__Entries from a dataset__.
** START **
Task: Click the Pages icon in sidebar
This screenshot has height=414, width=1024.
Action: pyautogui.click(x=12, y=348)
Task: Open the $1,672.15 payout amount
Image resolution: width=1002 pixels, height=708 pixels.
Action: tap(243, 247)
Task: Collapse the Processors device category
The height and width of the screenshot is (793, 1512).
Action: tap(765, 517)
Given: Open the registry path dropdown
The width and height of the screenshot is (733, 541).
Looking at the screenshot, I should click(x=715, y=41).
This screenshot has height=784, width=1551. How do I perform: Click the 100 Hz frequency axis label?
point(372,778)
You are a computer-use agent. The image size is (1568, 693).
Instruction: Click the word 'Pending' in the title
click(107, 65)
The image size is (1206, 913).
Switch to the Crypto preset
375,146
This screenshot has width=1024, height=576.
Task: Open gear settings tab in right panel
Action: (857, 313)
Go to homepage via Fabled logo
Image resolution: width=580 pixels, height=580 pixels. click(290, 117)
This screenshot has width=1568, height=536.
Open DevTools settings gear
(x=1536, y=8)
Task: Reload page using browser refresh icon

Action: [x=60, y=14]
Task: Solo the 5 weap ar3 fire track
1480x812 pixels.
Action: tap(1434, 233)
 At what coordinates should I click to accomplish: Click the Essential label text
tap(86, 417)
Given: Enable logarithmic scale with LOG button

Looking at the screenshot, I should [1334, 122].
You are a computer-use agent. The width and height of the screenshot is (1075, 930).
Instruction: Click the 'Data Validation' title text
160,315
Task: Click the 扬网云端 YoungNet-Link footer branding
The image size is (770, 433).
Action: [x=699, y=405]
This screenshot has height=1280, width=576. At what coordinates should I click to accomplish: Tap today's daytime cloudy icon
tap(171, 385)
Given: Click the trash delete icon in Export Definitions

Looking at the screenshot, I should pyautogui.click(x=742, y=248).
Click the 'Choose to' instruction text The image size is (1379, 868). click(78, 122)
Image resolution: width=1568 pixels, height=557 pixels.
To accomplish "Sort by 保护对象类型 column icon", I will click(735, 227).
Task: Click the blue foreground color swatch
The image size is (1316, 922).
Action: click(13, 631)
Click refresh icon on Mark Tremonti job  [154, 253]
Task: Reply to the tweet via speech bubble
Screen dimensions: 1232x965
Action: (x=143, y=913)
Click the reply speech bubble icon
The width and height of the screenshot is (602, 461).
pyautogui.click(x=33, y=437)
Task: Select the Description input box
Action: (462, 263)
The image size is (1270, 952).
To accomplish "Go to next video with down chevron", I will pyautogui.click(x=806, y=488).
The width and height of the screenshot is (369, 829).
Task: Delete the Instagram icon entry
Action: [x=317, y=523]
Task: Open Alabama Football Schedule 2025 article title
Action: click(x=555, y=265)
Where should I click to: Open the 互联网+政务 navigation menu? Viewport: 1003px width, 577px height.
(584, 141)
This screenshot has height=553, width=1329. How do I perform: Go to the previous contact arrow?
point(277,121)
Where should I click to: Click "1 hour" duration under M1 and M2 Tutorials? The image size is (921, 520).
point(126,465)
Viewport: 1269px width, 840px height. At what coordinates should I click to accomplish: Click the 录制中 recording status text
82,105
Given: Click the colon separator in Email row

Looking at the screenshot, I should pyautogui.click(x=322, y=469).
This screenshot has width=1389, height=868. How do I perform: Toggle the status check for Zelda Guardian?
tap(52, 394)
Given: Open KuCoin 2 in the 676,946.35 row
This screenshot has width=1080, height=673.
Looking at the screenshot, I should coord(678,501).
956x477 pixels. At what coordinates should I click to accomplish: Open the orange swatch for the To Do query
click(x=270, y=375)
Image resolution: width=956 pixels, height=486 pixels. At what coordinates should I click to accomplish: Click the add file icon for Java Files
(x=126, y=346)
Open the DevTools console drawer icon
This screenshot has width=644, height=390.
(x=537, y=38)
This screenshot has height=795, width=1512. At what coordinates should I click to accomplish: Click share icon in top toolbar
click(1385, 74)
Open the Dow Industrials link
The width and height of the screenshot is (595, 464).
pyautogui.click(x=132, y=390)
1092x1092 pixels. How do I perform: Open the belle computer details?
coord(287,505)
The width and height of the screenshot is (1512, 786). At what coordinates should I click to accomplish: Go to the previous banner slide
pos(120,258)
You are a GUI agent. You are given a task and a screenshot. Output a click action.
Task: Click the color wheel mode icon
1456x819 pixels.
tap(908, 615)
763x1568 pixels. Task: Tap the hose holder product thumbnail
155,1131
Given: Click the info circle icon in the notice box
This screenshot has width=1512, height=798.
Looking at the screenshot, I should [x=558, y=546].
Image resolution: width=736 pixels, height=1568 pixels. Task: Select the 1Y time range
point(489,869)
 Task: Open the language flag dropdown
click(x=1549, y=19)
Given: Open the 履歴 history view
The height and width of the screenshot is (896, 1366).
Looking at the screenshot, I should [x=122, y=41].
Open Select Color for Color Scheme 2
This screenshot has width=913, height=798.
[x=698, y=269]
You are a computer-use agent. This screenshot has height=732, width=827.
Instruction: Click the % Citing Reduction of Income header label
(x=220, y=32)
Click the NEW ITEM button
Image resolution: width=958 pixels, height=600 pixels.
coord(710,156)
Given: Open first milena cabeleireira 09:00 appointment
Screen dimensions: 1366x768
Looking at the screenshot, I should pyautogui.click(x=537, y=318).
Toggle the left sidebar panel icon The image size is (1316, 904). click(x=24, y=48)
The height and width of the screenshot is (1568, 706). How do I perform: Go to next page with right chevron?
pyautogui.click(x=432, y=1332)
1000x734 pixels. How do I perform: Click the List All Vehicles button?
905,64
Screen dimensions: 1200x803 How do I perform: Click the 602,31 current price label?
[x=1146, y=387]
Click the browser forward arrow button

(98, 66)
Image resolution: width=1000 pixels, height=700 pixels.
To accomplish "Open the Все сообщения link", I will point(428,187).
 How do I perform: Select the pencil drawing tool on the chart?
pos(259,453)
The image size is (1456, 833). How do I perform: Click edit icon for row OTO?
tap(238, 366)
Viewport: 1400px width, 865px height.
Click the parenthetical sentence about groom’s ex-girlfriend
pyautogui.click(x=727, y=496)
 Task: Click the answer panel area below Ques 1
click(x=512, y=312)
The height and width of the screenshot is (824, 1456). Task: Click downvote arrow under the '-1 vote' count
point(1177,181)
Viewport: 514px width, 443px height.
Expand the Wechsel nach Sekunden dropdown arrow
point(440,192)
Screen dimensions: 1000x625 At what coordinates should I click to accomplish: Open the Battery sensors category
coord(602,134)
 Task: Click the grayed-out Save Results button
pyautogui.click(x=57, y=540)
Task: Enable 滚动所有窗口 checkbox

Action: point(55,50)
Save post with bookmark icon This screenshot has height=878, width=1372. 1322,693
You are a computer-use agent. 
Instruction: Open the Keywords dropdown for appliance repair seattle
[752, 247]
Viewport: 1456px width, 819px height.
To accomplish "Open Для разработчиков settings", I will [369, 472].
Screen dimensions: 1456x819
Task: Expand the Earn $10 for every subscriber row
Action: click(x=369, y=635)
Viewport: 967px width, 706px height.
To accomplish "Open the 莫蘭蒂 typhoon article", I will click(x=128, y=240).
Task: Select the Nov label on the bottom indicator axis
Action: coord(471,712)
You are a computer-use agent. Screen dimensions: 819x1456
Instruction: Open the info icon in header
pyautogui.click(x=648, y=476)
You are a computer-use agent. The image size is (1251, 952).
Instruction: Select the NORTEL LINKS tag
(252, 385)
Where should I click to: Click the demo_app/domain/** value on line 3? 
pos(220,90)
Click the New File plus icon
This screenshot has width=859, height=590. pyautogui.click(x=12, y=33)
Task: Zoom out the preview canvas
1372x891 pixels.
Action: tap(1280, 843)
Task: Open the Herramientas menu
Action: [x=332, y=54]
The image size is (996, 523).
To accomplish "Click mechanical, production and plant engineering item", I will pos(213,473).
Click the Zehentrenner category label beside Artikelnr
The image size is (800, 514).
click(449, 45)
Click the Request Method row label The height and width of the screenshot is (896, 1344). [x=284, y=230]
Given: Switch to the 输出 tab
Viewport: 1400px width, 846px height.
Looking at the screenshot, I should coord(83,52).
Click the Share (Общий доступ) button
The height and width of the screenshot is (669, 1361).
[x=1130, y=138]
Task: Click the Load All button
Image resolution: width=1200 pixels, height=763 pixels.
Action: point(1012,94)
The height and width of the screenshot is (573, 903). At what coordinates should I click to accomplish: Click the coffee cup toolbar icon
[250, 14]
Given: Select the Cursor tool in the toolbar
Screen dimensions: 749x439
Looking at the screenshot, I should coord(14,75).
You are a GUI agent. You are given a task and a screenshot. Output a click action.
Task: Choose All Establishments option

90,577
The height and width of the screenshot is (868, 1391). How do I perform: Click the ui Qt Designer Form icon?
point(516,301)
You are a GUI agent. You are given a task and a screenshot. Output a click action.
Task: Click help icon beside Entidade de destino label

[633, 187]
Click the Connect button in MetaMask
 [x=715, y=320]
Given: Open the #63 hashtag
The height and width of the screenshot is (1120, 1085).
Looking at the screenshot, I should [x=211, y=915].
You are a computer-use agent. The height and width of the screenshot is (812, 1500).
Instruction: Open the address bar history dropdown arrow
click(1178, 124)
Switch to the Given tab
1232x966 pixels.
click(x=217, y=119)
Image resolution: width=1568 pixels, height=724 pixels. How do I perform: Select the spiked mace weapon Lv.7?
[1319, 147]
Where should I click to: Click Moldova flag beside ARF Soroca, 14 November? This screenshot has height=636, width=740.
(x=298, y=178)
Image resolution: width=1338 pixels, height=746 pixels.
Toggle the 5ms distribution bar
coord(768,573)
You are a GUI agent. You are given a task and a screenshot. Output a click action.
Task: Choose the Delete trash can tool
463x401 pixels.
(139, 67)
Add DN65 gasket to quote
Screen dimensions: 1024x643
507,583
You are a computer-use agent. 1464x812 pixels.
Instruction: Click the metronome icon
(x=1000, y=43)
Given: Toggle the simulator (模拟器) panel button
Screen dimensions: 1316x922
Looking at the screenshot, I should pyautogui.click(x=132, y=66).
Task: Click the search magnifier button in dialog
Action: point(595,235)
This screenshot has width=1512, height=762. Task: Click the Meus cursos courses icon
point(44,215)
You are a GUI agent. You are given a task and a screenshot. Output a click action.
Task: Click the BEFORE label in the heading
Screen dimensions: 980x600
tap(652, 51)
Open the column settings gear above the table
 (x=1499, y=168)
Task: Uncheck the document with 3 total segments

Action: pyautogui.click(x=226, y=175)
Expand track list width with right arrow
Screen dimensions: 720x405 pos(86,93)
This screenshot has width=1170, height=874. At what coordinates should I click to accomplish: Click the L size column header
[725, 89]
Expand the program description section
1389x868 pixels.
** END **
__TASK INSTRUCTIONS__.
Transcribe every line of the items above without any change, from the start of the items down to the line containing "will click(735, 227).", with both ends included.

__ANSWER TO THE TASK__.
Task: Click the Pages icon in sidebar
This screenshot has height=414, width=1024.
Action: pyautogui.click(x=12, y=348)
Task: Open the $1,672.15 payout amount
Image resolution: width=1002 pixels, height=708 pixels.
Action: tap(243, 247)
Task: Collapse the Processors device category
The height and width of the screenshot is (793, 1512).
Action: tap(765, 517)
Given: Open the registry path dropdown
The width and height of the screenshot is (733, 541).
Looking at the screenshot, I should click(x=715, y=41).
This screenshot has height=784, width=1551. How do I perform: Click the 100 Hz frequency axis label?
point(372,778)
You are a computer-use agent. The image size is (1568, 693).
Instruction: Click the word 'Pending' in the title
click(107, 65)
The image size is (1206, 913).
Switch to the Crypto preset
375,146
This screenshot has width=1024, height=576.
Task: Open gear settings tab in right panel
Action: (857, 313)
Go to homepage via Fabled logo
Image resolution: width=580 pixels, height=580 pixels. click(290, 117)
This screenshot has width=1568, height=536.
Open DevTools settings gear
(x=1536, y=8)
Task: Reload page using browser refresh icon

Action: [x=60, y=14]
Task: Solo the 5 weap ar3 fire track
1480x812 pixels.
Action: tap(1434, 233)
 At what coordinates should I click to accomplish: Click the Essential label text
tap(86, 417)
Given: Enable logarithmic scale with LOG button

Looking at the screenshot, I should [1334, 122].
You are a computer-use agent. The width and height of the screenshot is (1075, 930).
Instruction: Click the 'Data Validation' title text
160,315
Task: Click the 扬网云端 YoungNet-Link footer branding
The image size is (770, 433).
Action: [x=699, y=405]
This screenshot has height=1280, width=576. At what coordinates should I click to accomplish: Tap today's daytime cloudy icon
tap(171, 385)
Given: Click the trash delete icon in Export Definitions

Looking at the screenshot, I should pyautogui.click(x=742, y=248).
Click the 'Choose to' instruction text The image size is (1379, 868). click(78, 122)
Image resolution: width=1568 pixels, height=557 pixels.
To accomplish "Sort by 保护对象类型 column icon", I will click(735, 227).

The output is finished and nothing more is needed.